现代主义理论认为:身体如同自然,是一种资源,对身体资源的利用如同对自然资源的利用,必须符合生态学的原理。随着社会文明的推进,女性尤其是女性身体出现在各种媒介的频率越来越高,也许人们会认为这是女性生存环境的改善。然而,我认为,这恰恰是女性的生态环境的不平衡,一则“无痛人流”的广告无疑减少了女性对疼痛的恐惧,同样也减少了女性自我保护的意识;男性则利用这一技术文明作为转移注意力一种手段。本来,女性生存环境的不良,生态的不平衡,有着长期以来的父权制、男性话语中心的原因;如今,加上技术文明、媒介宣传等推波助澜的因素,女性的生态环境无疑到了该重视的时候了。广告是支持经济的重要机制之一,对广告的解构揭示了一种社会性别歧视符号化与性别化的方式。因此。无论是从伦理学还是从生态学的角度看,这都不是女性的有利的生态环境。西蒙.波娃说:一个人之为女人,与其说是“天生”的,不如说是“形成”的。[1]对,女人是形成的,我们只有充分了解形成女人的环境,才能改善女人的生存环境,以构建和谐的女性生态环境。

一、技术文明与女性身体

作为时常社会的“经济人”,人民不但消费物质产品,更多地是消费广告,消费类像,消费品牌,消费欲望,也消费符号。文化商品化了,文化进入了消费,这是一个由仿真与幻象架构的“超级实在”比真实还真实的文化世界。看看充斥我们眼球的那些广告,那些以女性为题材或与女性有关的广告,技术文明与女性身体密切联系在一起,“无痛人流”就是其中一例。

“无痛人流”不知道这算不算新词汇,打开电视、电脑,走在街上,处处都充斥此类说法的图象、招牌、灯箱、传单,让女人那已经麻木的神经被冲刷的更加不仁,“微管”、“进口微管”、“内窥”等字样,再配以彩色的图案,技术文明将这些先进的图案编排得耀眼而漂亮,它让男人那已经稍有内疚的心一下就处之泰然,就像“三人市虎”,话说的多了,说的人多了,假话也变成真话了。我当然不是否认他们所谓的"无痛",我只是感觉,广告只是广告,这种手术视乎也是一种商业行为,女性的身体(包括女性的子宫)也能给商家带来了无限的商机,因为广告本就是一种促消工具。

20年前,医院的人流室还是个清闲僻静之处。那时,即使已婚女子想终止妊娠,也会思索再三;未婚女子一旦偷食禁果,怀有身孕,处境就更为难堪。因为,私生子是如此一个社会上与经济上之障碍,如今,随着社会的开放,凡是挂有人流手术室标牌的地方,总是门庭若市。在熙熙攘攘的妊娠者脸上,几乎见不到以往那种隐藏着羞涩的表情,取而代之的是一副无所谓的样子,就像看普通门诊一样。在医院,千万别把尊严这样形而上的东西放大,因为与之对立的器械、疼痛……它们全是形而下的!

人流是终止妊娠的一种补救措施,同时也是对女性身体的一次折磨。有过人流经历的女性都不会忘记那铭心刻骨的痛苦。但在等候手术的人群中,未婚的她们有说有笑,似乎对人流手术毫不畏惧。难道她们就从没感受过痛吗?也许是“榜样”的力量无穷,也许是“榜样”真的可以缓解许多痛苦,一个出来,又一个进去,似乎确实“无痛”。或许,平日所看到的各种关于人流的广告同样起到了一种分散注意力的作用。以前,女性也许会因为它的疼痛而担心,而现在,既然手术也“无痛”了,它们也就没有担心的了。
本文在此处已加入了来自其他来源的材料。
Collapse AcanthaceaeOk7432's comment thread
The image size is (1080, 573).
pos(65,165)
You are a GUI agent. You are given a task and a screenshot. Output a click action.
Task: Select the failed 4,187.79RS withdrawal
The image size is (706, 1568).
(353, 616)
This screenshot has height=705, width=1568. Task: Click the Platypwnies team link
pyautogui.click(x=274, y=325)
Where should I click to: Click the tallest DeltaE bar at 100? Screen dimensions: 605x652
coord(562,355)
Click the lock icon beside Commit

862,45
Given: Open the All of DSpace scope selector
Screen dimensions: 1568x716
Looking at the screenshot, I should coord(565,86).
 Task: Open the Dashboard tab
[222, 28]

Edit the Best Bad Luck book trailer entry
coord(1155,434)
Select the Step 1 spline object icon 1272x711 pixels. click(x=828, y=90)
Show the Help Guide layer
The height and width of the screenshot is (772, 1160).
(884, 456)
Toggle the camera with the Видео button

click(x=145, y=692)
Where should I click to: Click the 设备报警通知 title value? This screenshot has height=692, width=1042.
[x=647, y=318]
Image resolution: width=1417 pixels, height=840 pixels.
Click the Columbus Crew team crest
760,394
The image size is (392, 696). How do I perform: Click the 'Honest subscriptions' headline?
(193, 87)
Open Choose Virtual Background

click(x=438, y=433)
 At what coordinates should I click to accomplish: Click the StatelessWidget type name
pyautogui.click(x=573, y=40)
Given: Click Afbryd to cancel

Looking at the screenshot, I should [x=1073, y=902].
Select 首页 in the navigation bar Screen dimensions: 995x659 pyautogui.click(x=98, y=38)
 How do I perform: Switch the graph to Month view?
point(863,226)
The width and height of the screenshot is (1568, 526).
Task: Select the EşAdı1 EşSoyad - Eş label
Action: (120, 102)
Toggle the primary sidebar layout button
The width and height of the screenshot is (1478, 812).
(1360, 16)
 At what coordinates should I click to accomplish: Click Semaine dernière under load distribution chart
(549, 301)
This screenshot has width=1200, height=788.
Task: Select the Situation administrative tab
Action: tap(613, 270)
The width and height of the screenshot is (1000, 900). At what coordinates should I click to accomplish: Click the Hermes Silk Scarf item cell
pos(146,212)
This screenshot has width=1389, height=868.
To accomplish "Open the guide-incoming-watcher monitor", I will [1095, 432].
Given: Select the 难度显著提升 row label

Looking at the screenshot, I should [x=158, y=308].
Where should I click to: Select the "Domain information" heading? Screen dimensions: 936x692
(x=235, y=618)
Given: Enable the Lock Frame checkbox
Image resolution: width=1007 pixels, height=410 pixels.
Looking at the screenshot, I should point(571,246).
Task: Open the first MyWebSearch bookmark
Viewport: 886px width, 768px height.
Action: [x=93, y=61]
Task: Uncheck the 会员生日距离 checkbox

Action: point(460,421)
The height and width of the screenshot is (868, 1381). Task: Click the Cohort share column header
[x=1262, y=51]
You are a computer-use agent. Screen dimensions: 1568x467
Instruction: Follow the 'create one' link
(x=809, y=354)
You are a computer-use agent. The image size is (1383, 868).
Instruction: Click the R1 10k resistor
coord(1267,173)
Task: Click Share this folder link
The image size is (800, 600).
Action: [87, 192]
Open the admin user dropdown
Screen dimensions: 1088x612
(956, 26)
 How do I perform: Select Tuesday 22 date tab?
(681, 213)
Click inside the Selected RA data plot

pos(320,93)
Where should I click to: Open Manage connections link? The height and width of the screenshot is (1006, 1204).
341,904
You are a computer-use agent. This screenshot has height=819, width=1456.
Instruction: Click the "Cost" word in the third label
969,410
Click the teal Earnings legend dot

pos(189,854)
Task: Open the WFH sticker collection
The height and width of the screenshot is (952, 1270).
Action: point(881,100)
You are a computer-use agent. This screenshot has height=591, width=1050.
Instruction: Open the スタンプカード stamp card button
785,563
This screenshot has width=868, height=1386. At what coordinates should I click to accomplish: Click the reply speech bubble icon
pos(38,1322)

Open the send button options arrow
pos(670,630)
弗洛伊德说,玩笑是用来缓解有令人压抑、不受欢迎、或者让人忌讳的的意义造成的焦虑。[2]“无痛人流”这个玩笑是围绕女性展开的。是“痛”还是“无痛”,在这里,都是针对女性(或是阴性)而言的。但我们不得不承认这是一种技术的进步,科技改变我们的生活,也改变女人的生态。社会的整体推进,总是比女人的思考更有力!科技进程解决性别的麻烦,总是比女人自己出手解决更全面和快捷。生态学的主张是,技术文明的武器是(或成为)自然用以反对社会的武器。生态学的想象仅仅是用自然通过彻底的失败而成为赢家这一论点代替了社会通过运用自然的武器征服自然的论点:技术文明破坏了社会—人类生活的条件,并以一度显得如此可怕的武器来自杀。[3]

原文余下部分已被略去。